Entries:
+--
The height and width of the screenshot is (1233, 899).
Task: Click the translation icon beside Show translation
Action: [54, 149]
+--
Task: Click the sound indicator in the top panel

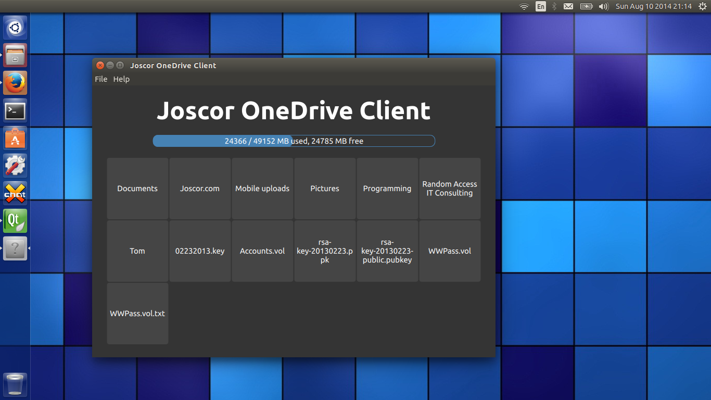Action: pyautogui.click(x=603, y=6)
+--
In the listing, please update the stretch from the line containing "The height and" through the line containing "Action: [54, 149]" so that "translation icon" becomes "language icon", with everything else unchanged. Return only those lines.

Correct result:
The height and width of the screenshot is (1233, 899).
Task: Click the language icon beside Show translation
Action: [54, 149]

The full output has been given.